1. The problem statement, all variables and given/known data
Santa Claus and his wife place a 10 m long ladder against a wall (which is vertical). Santa Claus climbs to the top while Mrs. Claus steadies the bottom. However, Mrs. Claus left because she had to give birth, so the ladder began to slip. The ladder kept in contact w/ the wall and the floor (which are perpendicular to each other). At one instance, the angle of the ladder was 60o, and the top end was sliding down the wall w/ a speed of 2 m/s.
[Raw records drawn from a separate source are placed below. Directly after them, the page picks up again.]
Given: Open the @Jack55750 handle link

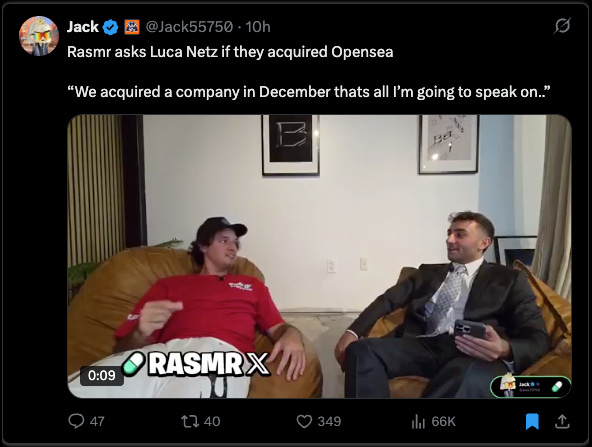Looking at the screenshot, I should (189, 27).
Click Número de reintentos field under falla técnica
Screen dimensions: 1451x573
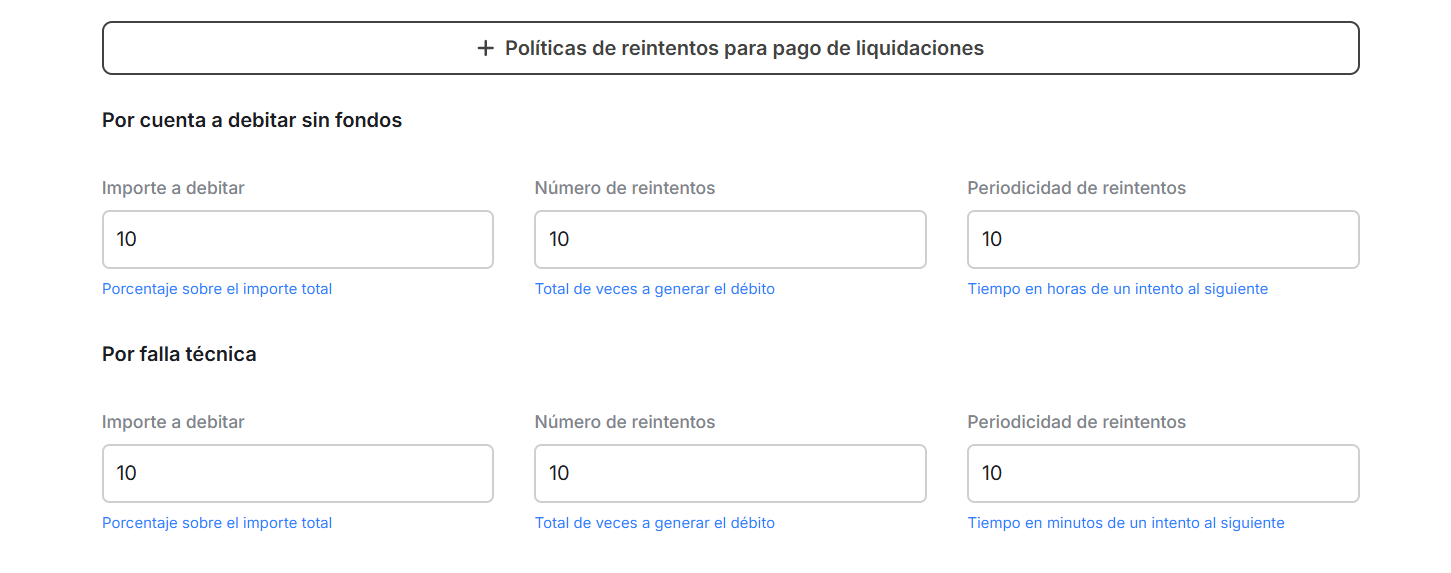(x=730, y=473)
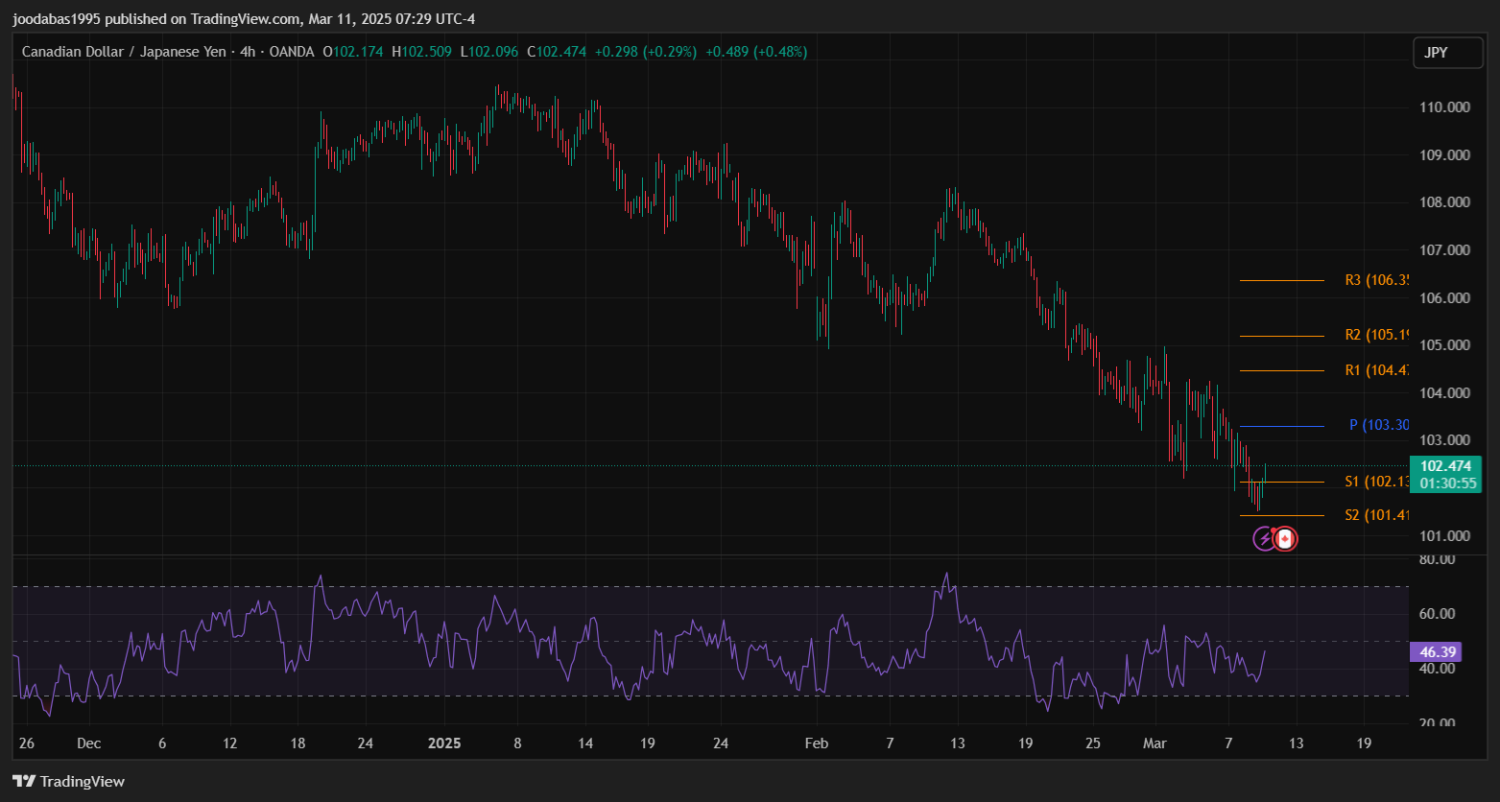This screenshot has width=1500, height=802.
Task: Click the Mar label on time axis
Action: pos(1155,743)
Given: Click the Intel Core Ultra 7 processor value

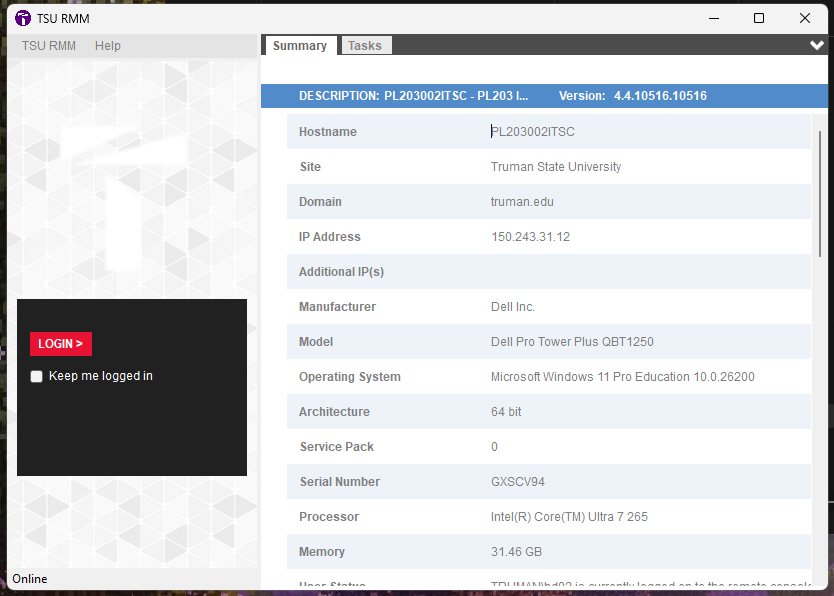Looking at the screenshot, I should pyautogui.click(x=570, y=517).
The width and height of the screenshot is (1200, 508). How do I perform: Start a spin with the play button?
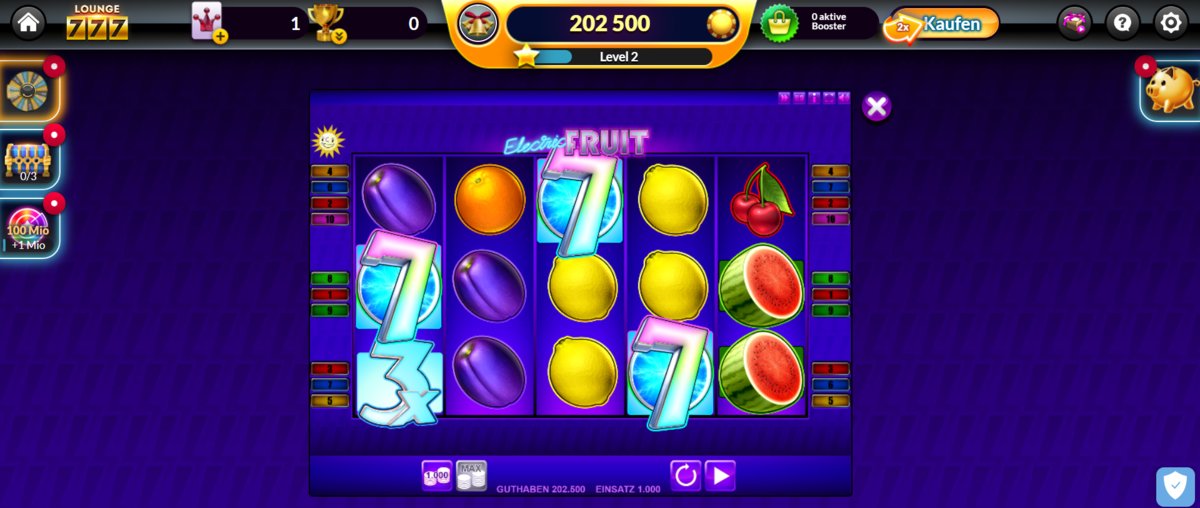720,475
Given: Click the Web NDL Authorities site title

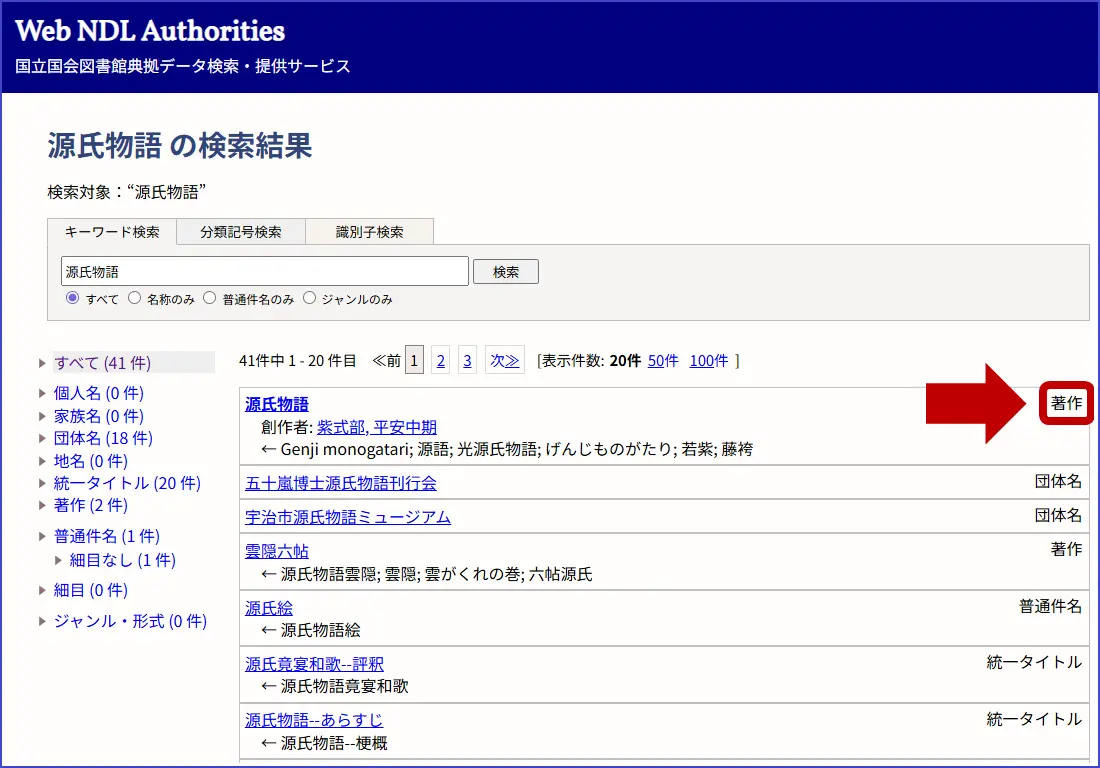Looking at the screenshot, I should coord(150,32).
Calculate the speed of the bottom.

2. Relevant equations

x2 + y2 = 102

3. The attempt at a solution

i.Length from the top of the ladder to the ground (which I will represent as "y"):

y = 10 sin60 = 8.66 m

ii.Length from the base of the ladder to the wall (which I will represent as "x"):

x = 10 cos60 = 5 m

iii.Differentiate both sides of the equation 'x2 + y2 = 102' w.r.t. t:

(2x)dx/dt + (2y)dy/dt = 0

iv.Isolate for dx/dt:

dx/dt = (-x/y)*dx/dt

v.When x = 5, y = 8.66, dy/dt = 2.
Therefore...

dx/dt = (-5/8.66)*2 = 1.15 m/s

I was just wondering if anyone could verify my steps and make sure it is done correctly. Thanks!
1. The problem statement, all variables and given/known data

2. Relevant equations

3. The attempt at a solution

2. Dec 17, 2009

### wmrunner24

I think your algebras wrong. When you isolated dx/dt, you put the x in the top and the y in the bottom. I'm pretty sure it should be the other way around. I got 3.4641m/s.

3. Dec 17, 2009

### denverdoc

+1. Sometimes folks forget that calculus results can be checked just like agebra results by choosing a suitably small interval, in this case of say 0.01 sec. The original answer fell substantially short.

At PF are happy to help, but developing the habit of checking your own answer is a great skill to develop! When you are working in a high tech engineering firm and are a lead engineer, who do you ask then?